Task item — Give back the whole listing exactly as written, leaving out each picture.

☆ ☆ ☆ ☆ ☆ ☆ ☆

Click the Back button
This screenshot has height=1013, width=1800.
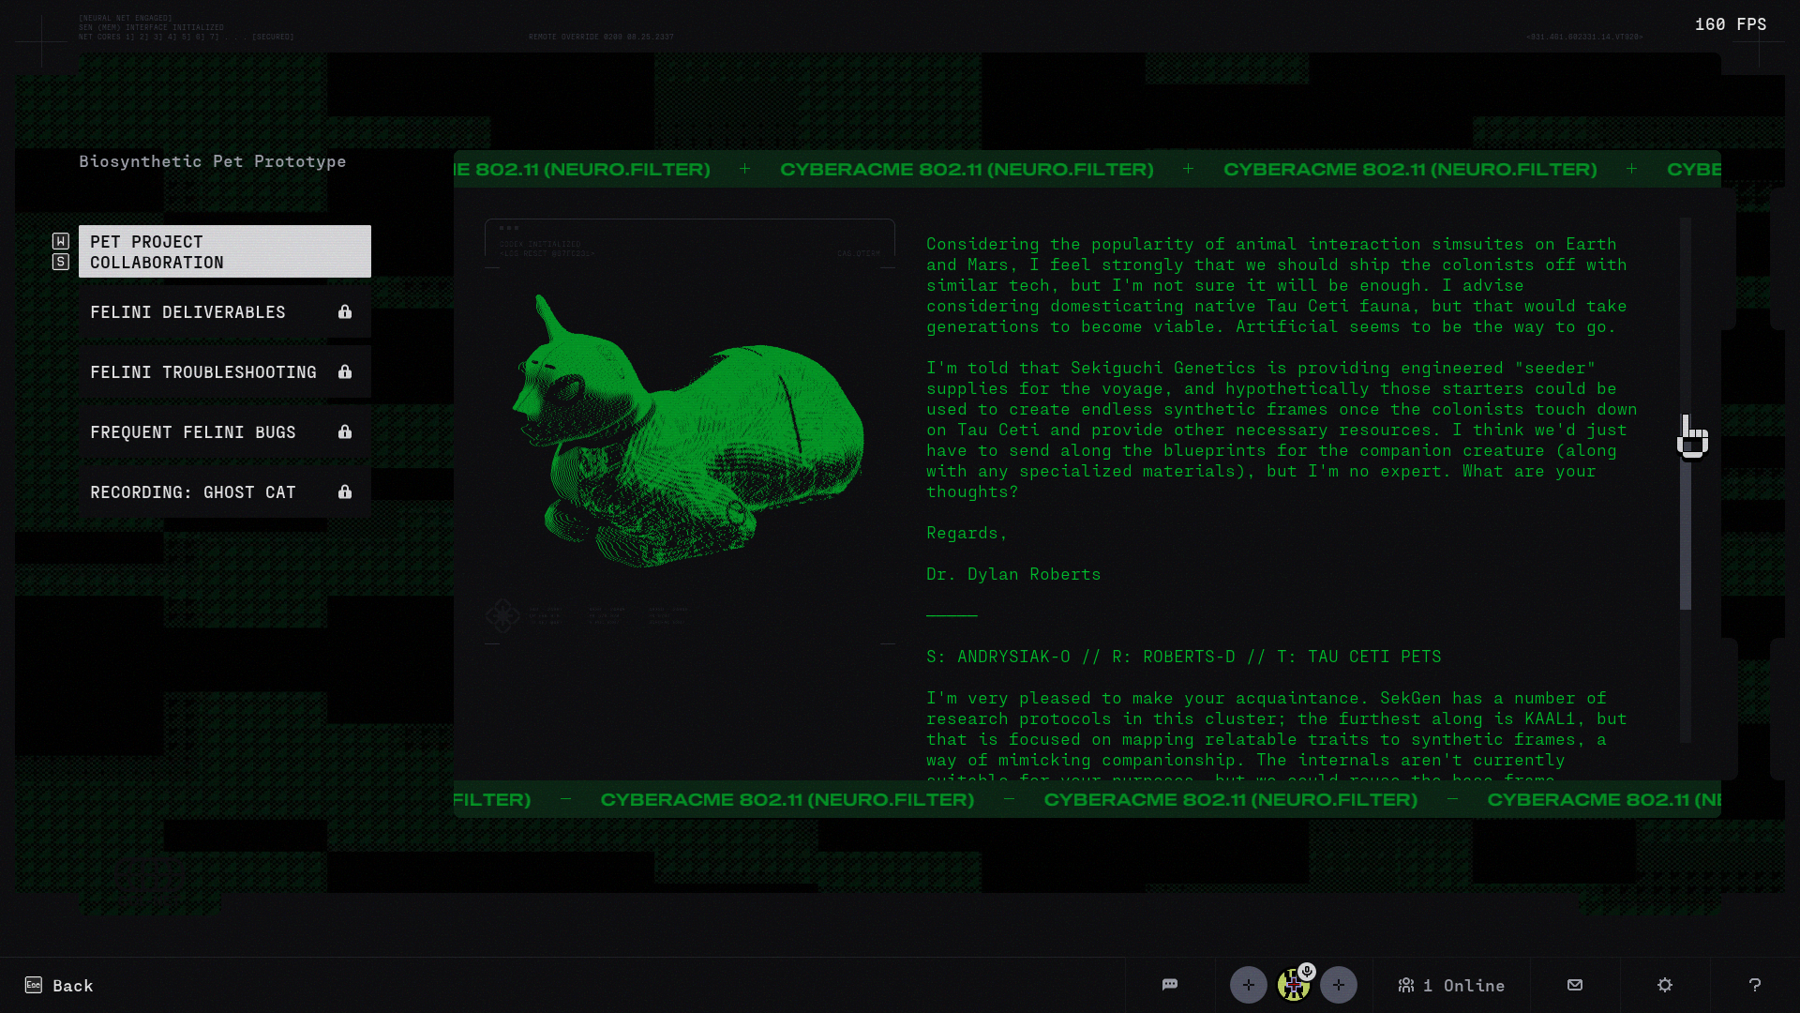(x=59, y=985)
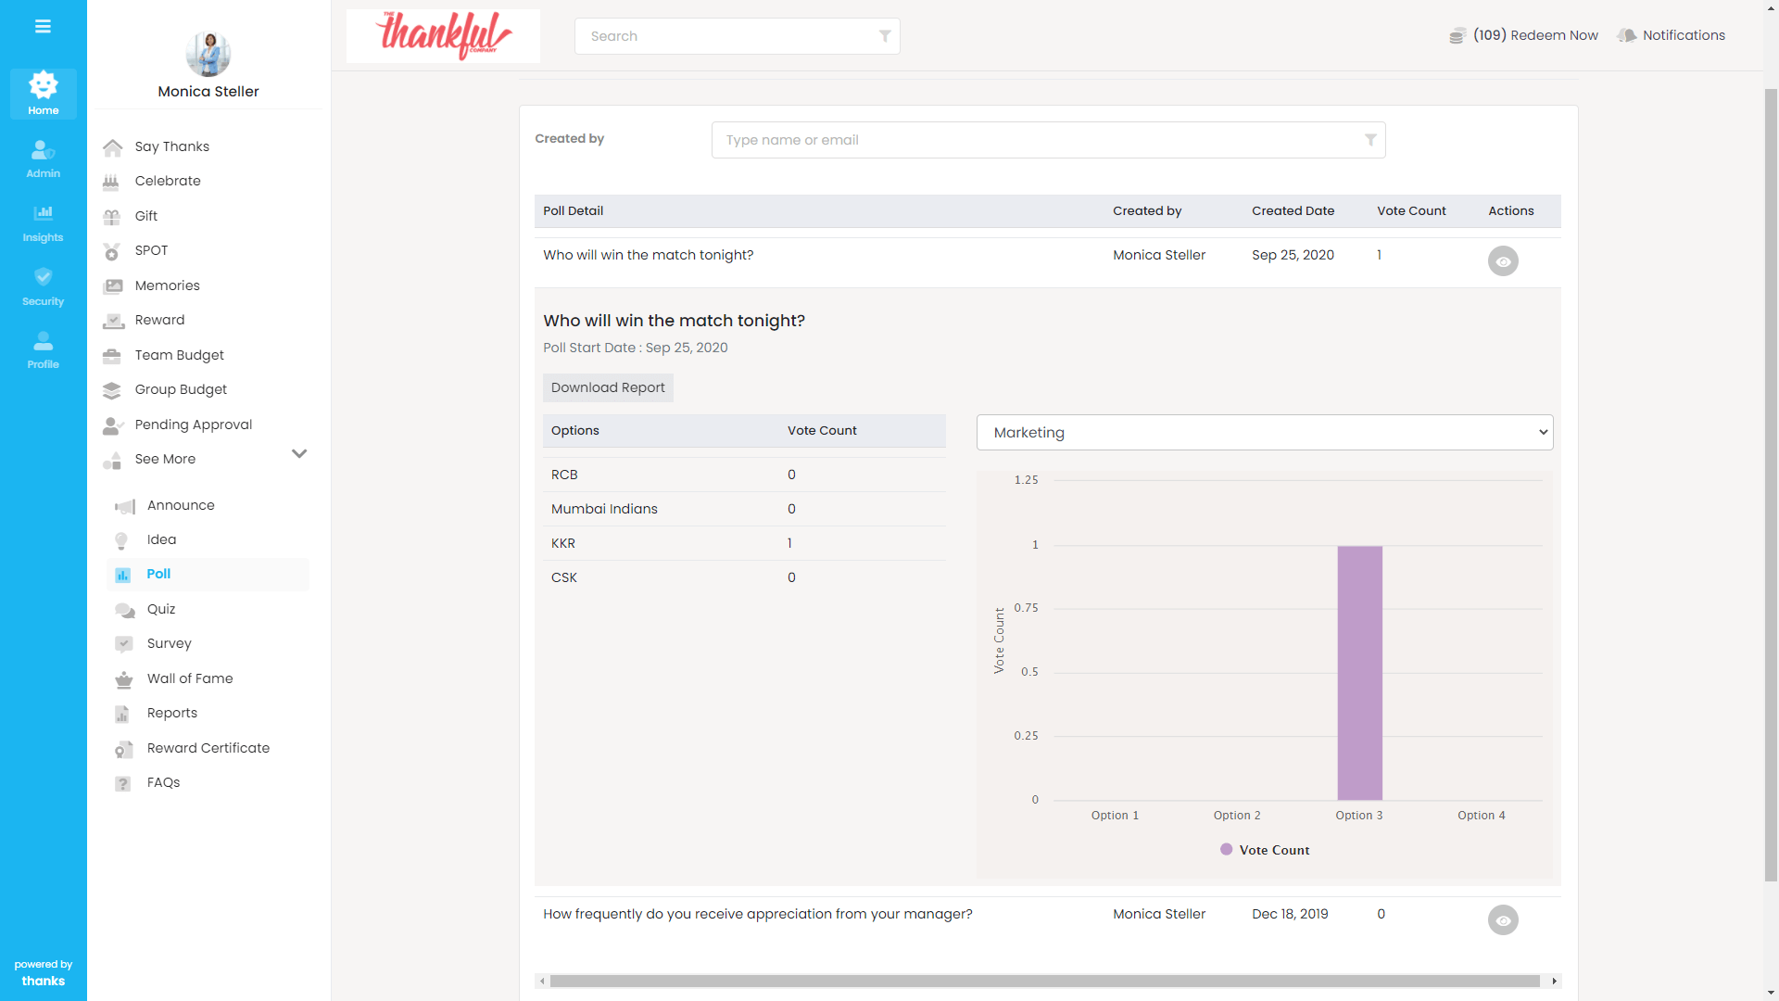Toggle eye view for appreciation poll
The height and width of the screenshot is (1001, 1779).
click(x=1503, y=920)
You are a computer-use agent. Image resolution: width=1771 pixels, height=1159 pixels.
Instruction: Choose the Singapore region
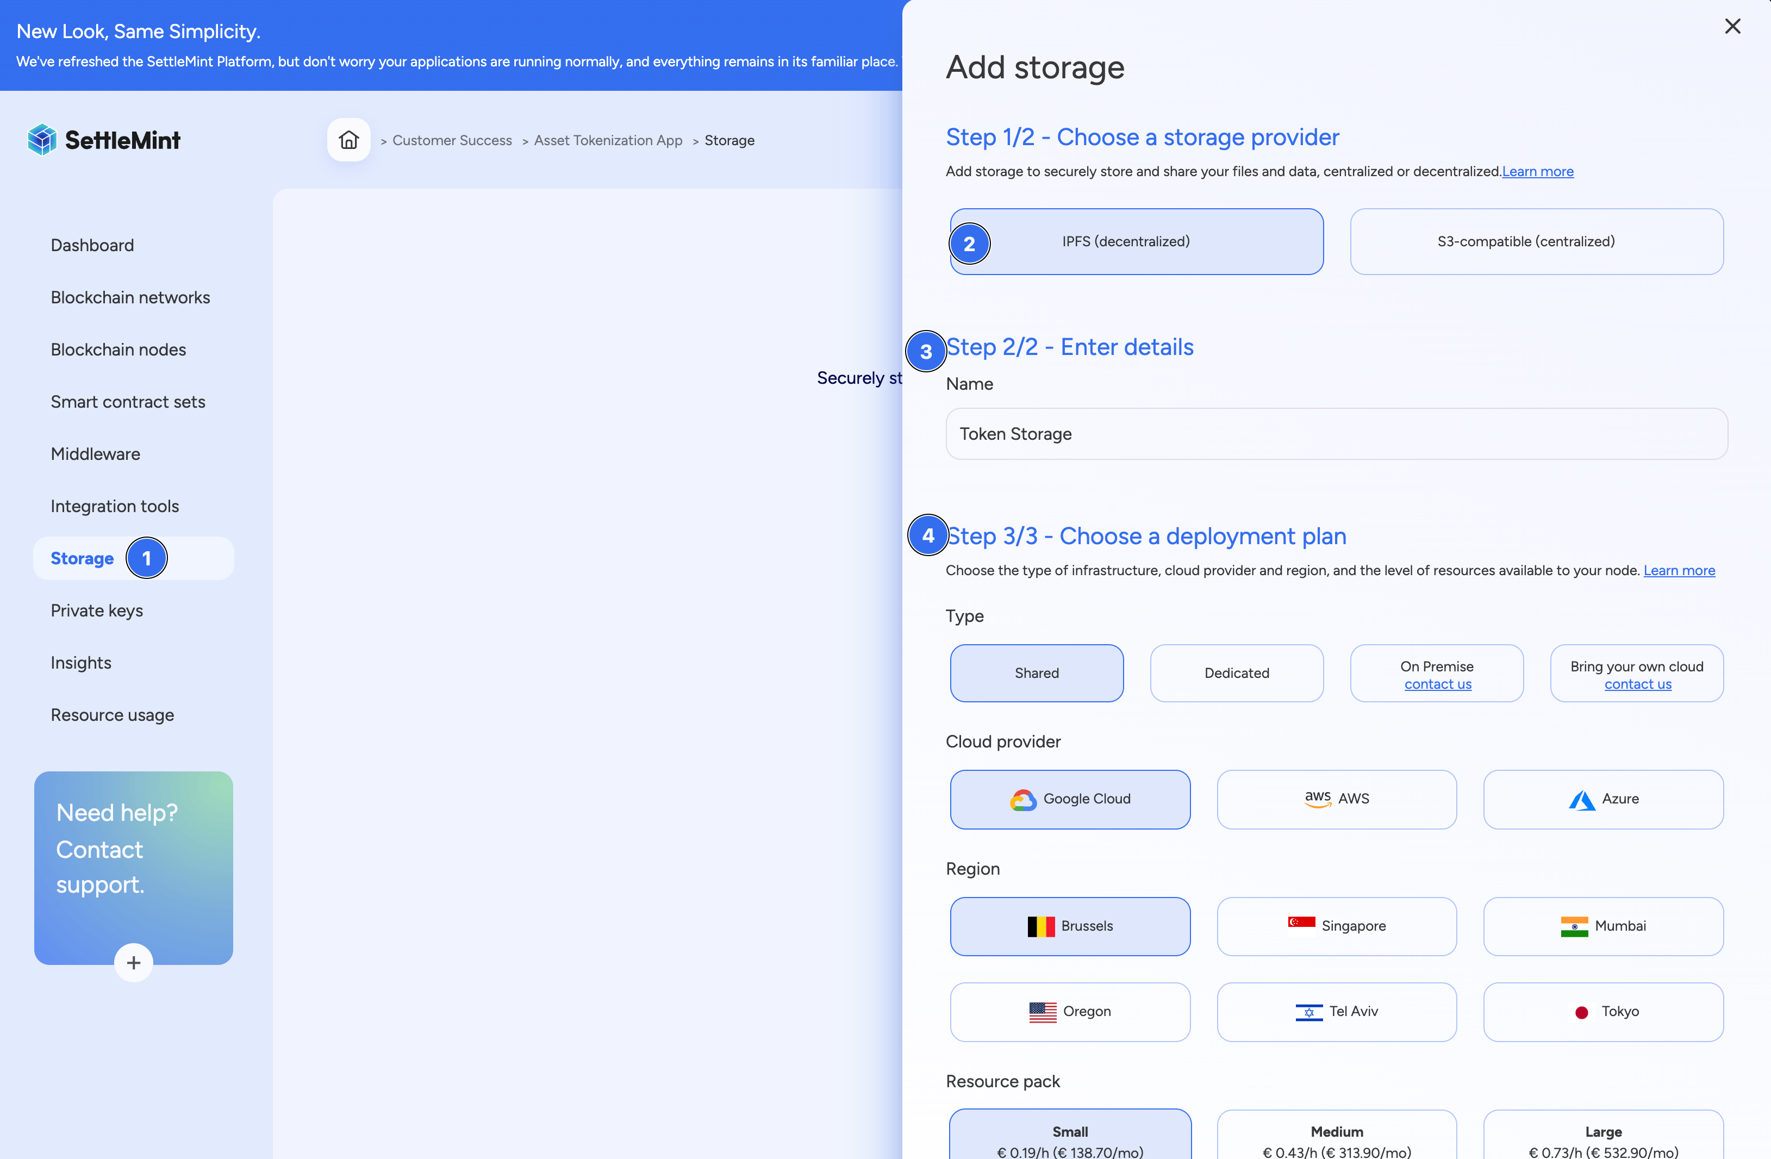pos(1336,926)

☆ ☆ ☆ ☆ ☆ ☆ ☆

Expected answer —
Click the Back button
This screenshot has height=1013, width=1800.
(x=59, y=985)
Toggle eye view for appreciation poll
The height and width of the screenshot is (1001, 1779).
click(x=1503, y=920)
You are a computer-use agent. Image resolution: width=1771 pixels, height=1159 pixels.
Instruction: Choose the Singapore region
pos(1336,926)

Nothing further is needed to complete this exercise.